Incidentally notice that

$$\left ( \textstyle\begin{array}{c} e^{l \varepsilon } \\ e^{-l \varepsilon } \end{array}\displaystyle \right ) = a_{l} \left ( \textstyle\begin{array}{c} e^{\varepsilon } \\ e^{-\varepsilon } \end{array}\displaystyle \right ) - a_{l-1} \left ( \textstyle\begin{array}{c} 1 \\ 1 \end{array}\displaystyle \right ) ,$$
(5.37)

so that $$\left ( {\scriptsize\begin{matrix}{} e^{l \varepsilon } \cr e^{-l \varepsilon } \end{matrix}} \right )$$ is an element of the sublattice $$V$$ of $$D$$ with basis $$\left ( {\scriptsize\begin{matrix}{} 1 \cr 1 \end{matrix}} \right )$$, $$\left ( {\scriptsize\begin{matrix}{} e^{\varepsilon } \cr e^{-\varepsilon } \end{matrix}} \right )$$ (omitting the first component). The relevant projection mapping represents cosets in terms of lines parallel to $$\left ( {\scriptsize\begin{matrix}{} e^{l \varepsilon } \cr e^{-l \varepsilon } \end{matrix}} \right )$$ in planes $$z=l \varepsilon$$, so from (5.37) these lines are rational directions in $$V$$. The fact that $$S_{l}$$ has the form (5.36) is thus a direct reflection of the fact that the distance between adjacent parallel rational lines in $$V$$ is constant.

6 Conclusion

We have discussed both continuous and discrete structures associated with crystals that have non-constant dislocation density and unimodular solvable group structure, above. There are some more cases that need to be dealt with before we can progress to the next stage of this programme with a degree of understanding sufficient to address variational problems (say) which model defective crystals with strain energy densities of the type described in Sect. 1. Specifically, we need to consider the case where the relevant Lie group is simple. In particular, the group SU(2) appears—the topology of the corresponding homogeneous space is non-trivial (it has curvature), and the apparatus of Sect. 2 is not quite refined enough to discuss this particular case. (The theory of fibre bundles is the extra ingredient required.)

Once the simple case is dealt with, the next task to consider the ‘symmetries’ of the discrete structures so obtained, and the main issue then is the following: the symmetries of the discrete structures are automorphisms of the corresponding discrete groups—there is no general reason (apparently) why these automorphisms should extend to automorphisms of the ambient (continuous) Lie group.
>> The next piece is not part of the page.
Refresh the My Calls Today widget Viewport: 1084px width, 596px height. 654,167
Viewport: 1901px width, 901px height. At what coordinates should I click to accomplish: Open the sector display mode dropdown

Now the automorphisms of the continuous group, in continuum mechanics terms, can be thought of as elastic deformations—so, rephrasing, the issue is whether or not the discrete symmetries can be embedded (perhaps uniquely) in (smooth) elastic deformations. But if these symmetries may indeed be so extended, then they may be taken as ‘material symmetries’ for strain energy functions which model defective crystals, in generalization of classical work which uses the crystal classes as material symmetries of strain energy densities for perfect crystals.

Finally we remark that the theory of fibre bundles has a well established and prominent position in modern theoretical physics—it leads (for example) to the existence of localized disturbances which satisfy field equations deriving from certain variational problems. So the emergence of this theory in the context of defective crystals is exciting, since the idea that defects have a similar status, as smooth localized disturbances in a continuum mechanics setting, is a long-held ideal (by some).